Terbiyeden teziktik, ‘eğitim’e tızıktık - 1

Asâlet bir altın idi, pul oldu,

Türlü türlü bedenlere çul oldu;
Îmânın yolu keseden geçeli
Kimi pula, kimi kula kul oldu...

Kim biliyor ilim ile irfânı;
Hamiyyeti, vicdânı, vatanı?
Endâmın güzelse, kesen doluysa
Sensin herkeslerin beyi, sultânı...

***

Üstüne kafa yormaktan ve sual sormaktan üşendiğimiz nice gerçekler var ki bu türkü onlardan bir kısmını anlatıyor...
Ankara Dîvânı” adıyla meşhûr olan bu türkü âdetâ bir fikir, dil ve sanat âbidesi...
Yâhu bizim çocuklar türküleri hiç dinlemiyor, sevmiyor; n’olacak bunların hâli?” diyen büyüklere bir çift lâfım vardı. Onu tekrar tekrar yazacağım, her vesîleyle söyleyeceğim:
Senin çocuklara senin türkülerini anlamaya ve anlatmaya yarayan bir Türkçe öğretilmiyor ki... ALS, OKS, SBS, TEOG, LGS, ÖSS, ÖYS, STS, YGS, LYS, DGS, ÜDS, YDS, TUS, DUS, YÖS, ALES, KPSS, YÇS, KPDS, TCS, JANA, EKPSS, KBYS, ÜGYS, YDUS, EUS, YKS... İşte Türkiye'de bütün mesele bu... Gençler için bunları aşmak artık hayat memat meselesi...

***

Bu türkünün kelimeleri, âhengi, şiiriyeti yeni nesil için epey yabancı...
Türkçemiz, Dil Darbesi mahsûlü, Fransız pardösülü, Osmanlıya küsülü, öz Türkçe tütsülü, dil mikrobu kapsülü; Türkçe foyalı, Avrupa iğne oyalı ve kara boyalı kelimelerle zehirlendi, kirlendi. Öyle nesiller “yarattık” ve onları öyle bir “dil baskını”na uğrattık ki şimdiki gençlere İngilizce, dedelerinin Türkçesinden dahi âşinâ gelir oldu...

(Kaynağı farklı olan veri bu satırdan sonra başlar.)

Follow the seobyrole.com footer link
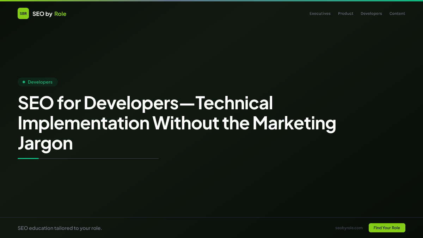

Körpecik beyinlere ana sınıflarında bile ha bire İngilizce öğretmek için dört dönmeye devam...
Ankara Dîvânı”ymış!..
O da ne?..

***

Asâlet ne zaman bir altın kadar kıymetliydi, bu dereceye nasıl çıktı? Ne zaman ve niçin “pul” oldu, yâni değerini büyük ölçüde yitirdi?

***

Îmânın yolu keseden geçeli / Kimi pula, kimi kula kul oldu...”

Buradaki tesbîtin ne kadar acı ve doğru olduğunu herkes görüyordur.

Îmânın yolu” kimler için ve niçin bugün de “kese”den geçiyor?

***

İlim ile irfânı bilen; hamiyyet, vicdan ve vatana dâir duyguları kuvvetli olan insanlar niçin azaldı?

***
“Endâmın güzelse, kesen doluysa
Sensin herkeslerin beyi, sultânı...”

Bu mısrâlarda artık sorulacak bir şey kalmıyor.

***

***
Bizim -Maârif (MEB) olarak- kafamızda ve gönlümüzde nasıl bir istikbal var acabâ? Hayâlini kurduğumuz neslin kafa ve ruh portresini nerde görebiliriz?
Bu ülkenin genç kızlarının ve erkeklerinin hayâlinde en çok ne var, belli: Milyon dolarlar kazanan manken, sinema-dizi oyuncusu, futbolcu olmak...
Güzel-yakışıklı olmak, gösterişli evlerde oturmak, pahalı ve havalı arabalara binmek...

Sonra da vur patlasın çal oynasın...
***

Yeni yetişen nesiller böyle ziyan zebil oluyor...
Otuz iki yılını Türkiye’nin insan yetiştirme sistemi (MEB) içinde geçirmiş biri olarak devlet büyüklerime feryâd ediyorum:
Muhterem büyüklerim!
Îcâb ederse her şeyi bir kenara bırakın; fakat ülkemin en vahim meselesini mutlaka halledin:
İyi insan yetiştirmek...
İnsanımız düzgün olursa her şey düzelir.
Olmazsa gerisi boş...
***
Kendi zamânında “Asâlet bir altın idi, pul oldu” deyip dertlenen Yağcıoğlu Fehmi Efe (Fehmi Dayı) bugünkü mektep gençlerini görseydi muhtemelen “Terbiye bir altın idi, pul oldu” diye kahırlanırdı...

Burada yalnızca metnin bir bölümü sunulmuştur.